Один только факт во всех этих отзывах общепризнан и несомненен: это прогрессирующее уменьшение рыбы в Дону, в его притоках и на всем морском побережье. На основании собственных наблюдений я могу сказать о крайнем рыбном оскудении в верхнем Дону, а также в Медведице и Хопре. На моей памяти, в какие-нибудь пятнадцать-двадцать лет, даже количество воды поразительно уменьшилось, а о прежних уловах старые рыбаки (или «рыбалки», как они называются в области) лишь приятно вспоминают да вздыхают, собравшись где-нибудь на песчаном берегу реки во время ночной ловли.
Одною из главнейших причин рыбного оскудения на Дону гг. Номикосов и Полушкин признают постоянное и полное заграждение донских гирл рыболовными снастями, не позволяющее рыбе проникать вверх по реке для метания икры в удобных местах, и затем — хищнический способ самой ловли. «Благодаря только изумительной плодливости рыбы, Дон не до конца оскудел оною», — замечает г. Номикосов. «В данное время», — говорит другой автор: — «рыболовный район, начинающийся от Елизаветовской станицы и далее вверх по Дону, представляет из себя в высшей степени безотрадную картину. В Аксае, Старочеркасске и Александровской промысел уже давно прекратился, в Гниловской — также, и только в одной Елизаветовке продолжают еще рыбачить полусопревшими неводами. Причиной этого служит большая масса донских и не-донских рыбаков, скучившихся в самом устье реки Дона, забивших вентерями и сетями все многочисленные гирла и таким образом окончательно заперших ход рыбы в верховьях».

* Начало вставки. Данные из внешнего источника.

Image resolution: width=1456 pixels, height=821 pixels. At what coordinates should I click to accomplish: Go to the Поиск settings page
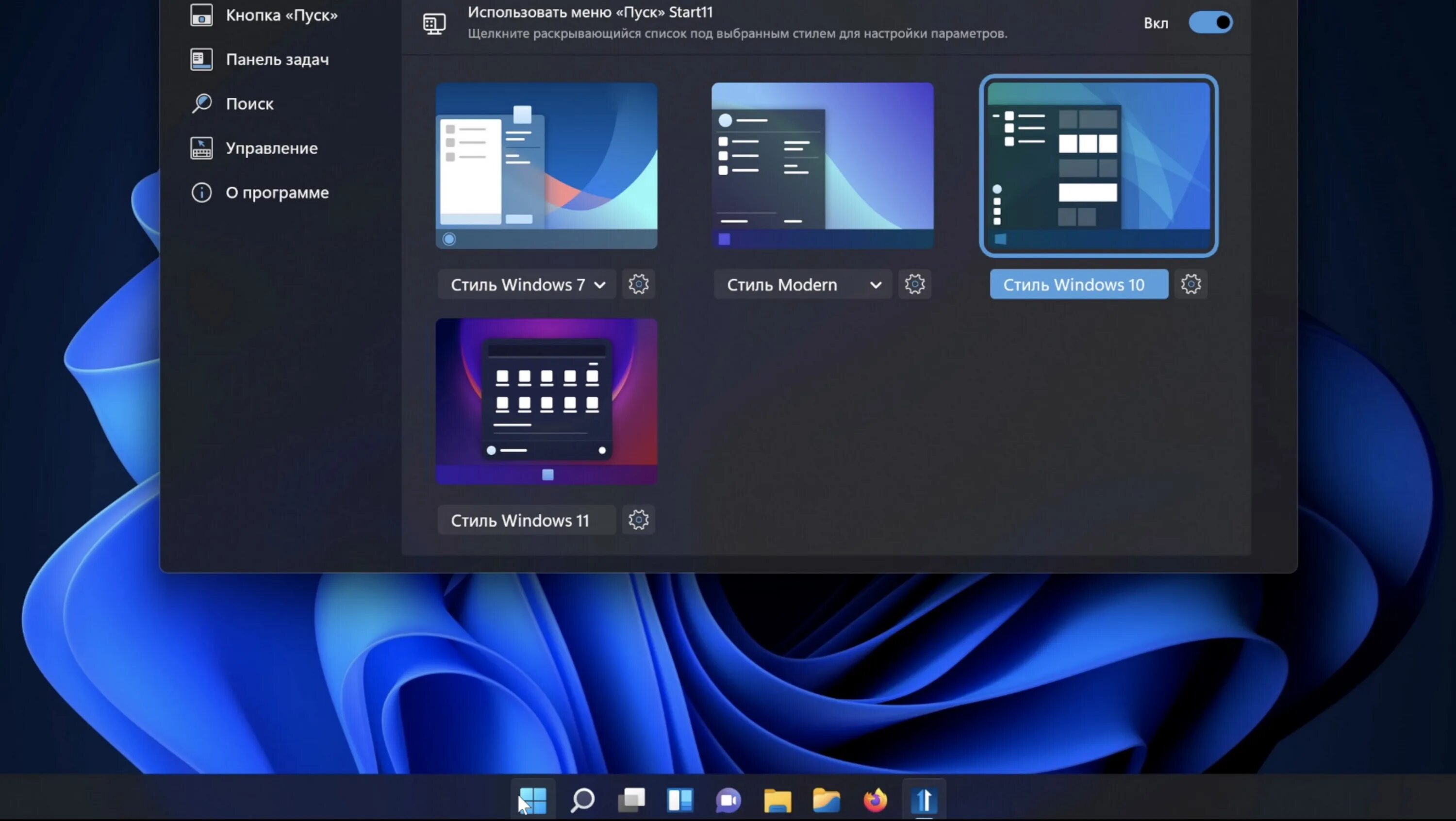coord(249,104)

Рыба, не попавшая в снасти и не прошедшая в реку, должна вернуться в море и метать икру в местах совсем неудобных, вследствие чего в самом зародыше погибает уже огромнейшее рыбное богатство. Из пойманной рыбы ни один икряный экземпляр не выбрасывается в воду; также и пойманная мелкая рыба, «однолеток», не имеющая никакой продажной ценности, остается на берегу и пропадает без всякой пользы.